Take from the records below each line that holds "dialog".
# # # # # # #
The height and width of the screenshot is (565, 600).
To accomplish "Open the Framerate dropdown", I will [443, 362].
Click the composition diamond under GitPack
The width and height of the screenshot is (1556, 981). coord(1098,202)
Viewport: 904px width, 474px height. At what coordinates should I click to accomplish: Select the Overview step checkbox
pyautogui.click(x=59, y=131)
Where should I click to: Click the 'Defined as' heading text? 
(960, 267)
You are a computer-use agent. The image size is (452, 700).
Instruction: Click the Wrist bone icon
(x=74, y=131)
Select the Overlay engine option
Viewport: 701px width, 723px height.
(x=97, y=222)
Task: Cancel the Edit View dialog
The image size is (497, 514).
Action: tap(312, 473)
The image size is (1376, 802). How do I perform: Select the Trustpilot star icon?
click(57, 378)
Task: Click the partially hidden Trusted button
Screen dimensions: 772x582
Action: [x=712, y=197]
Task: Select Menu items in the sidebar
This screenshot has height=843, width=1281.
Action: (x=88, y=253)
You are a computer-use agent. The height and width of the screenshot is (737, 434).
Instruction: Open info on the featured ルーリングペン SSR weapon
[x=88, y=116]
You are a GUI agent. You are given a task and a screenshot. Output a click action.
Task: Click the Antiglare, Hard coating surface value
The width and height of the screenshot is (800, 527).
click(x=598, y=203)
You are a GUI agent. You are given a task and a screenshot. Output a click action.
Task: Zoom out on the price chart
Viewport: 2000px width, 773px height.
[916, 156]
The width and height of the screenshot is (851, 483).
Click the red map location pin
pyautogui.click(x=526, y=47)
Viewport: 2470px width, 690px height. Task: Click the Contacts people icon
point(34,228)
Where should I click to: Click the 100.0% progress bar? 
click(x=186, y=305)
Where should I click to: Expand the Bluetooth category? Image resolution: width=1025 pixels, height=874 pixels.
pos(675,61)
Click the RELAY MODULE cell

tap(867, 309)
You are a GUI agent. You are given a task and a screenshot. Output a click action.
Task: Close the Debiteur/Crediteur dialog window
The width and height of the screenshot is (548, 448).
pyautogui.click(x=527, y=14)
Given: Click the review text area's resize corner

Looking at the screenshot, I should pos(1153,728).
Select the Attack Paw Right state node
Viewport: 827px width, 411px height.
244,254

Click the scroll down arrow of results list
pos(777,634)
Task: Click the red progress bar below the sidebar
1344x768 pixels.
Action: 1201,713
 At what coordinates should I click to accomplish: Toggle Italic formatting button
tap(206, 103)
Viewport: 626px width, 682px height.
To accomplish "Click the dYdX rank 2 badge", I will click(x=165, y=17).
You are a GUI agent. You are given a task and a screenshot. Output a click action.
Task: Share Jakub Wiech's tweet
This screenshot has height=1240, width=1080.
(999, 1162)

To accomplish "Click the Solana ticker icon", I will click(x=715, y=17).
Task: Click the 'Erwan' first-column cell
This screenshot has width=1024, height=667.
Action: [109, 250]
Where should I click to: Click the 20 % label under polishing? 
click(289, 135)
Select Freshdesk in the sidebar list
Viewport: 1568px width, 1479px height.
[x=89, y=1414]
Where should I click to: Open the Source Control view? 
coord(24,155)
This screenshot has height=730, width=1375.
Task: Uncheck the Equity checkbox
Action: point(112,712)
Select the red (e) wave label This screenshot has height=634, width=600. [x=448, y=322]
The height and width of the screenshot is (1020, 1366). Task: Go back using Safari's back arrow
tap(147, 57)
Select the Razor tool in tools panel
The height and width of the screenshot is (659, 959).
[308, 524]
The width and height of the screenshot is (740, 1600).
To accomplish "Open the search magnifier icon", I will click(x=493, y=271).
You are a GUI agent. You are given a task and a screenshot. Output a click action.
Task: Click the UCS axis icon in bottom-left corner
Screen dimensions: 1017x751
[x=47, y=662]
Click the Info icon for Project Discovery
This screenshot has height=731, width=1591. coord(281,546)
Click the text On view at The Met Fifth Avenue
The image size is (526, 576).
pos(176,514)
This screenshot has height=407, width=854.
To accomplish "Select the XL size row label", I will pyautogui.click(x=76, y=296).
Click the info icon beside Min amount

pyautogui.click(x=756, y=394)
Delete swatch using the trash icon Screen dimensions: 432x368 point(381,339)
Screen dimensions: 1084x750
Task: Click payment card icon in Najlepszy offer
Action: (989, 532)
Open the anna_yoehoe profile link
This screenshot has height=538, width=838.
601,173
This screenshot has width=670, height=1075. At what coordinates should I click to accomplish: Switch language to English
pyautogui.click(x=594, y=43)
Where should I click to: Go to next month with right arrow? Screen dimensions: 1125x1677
# # # # # # #
▸ **ANSWER AREA**
Task: Cancel the Edit View dialog
Task: Close the Debiteur/Crediteur dialog window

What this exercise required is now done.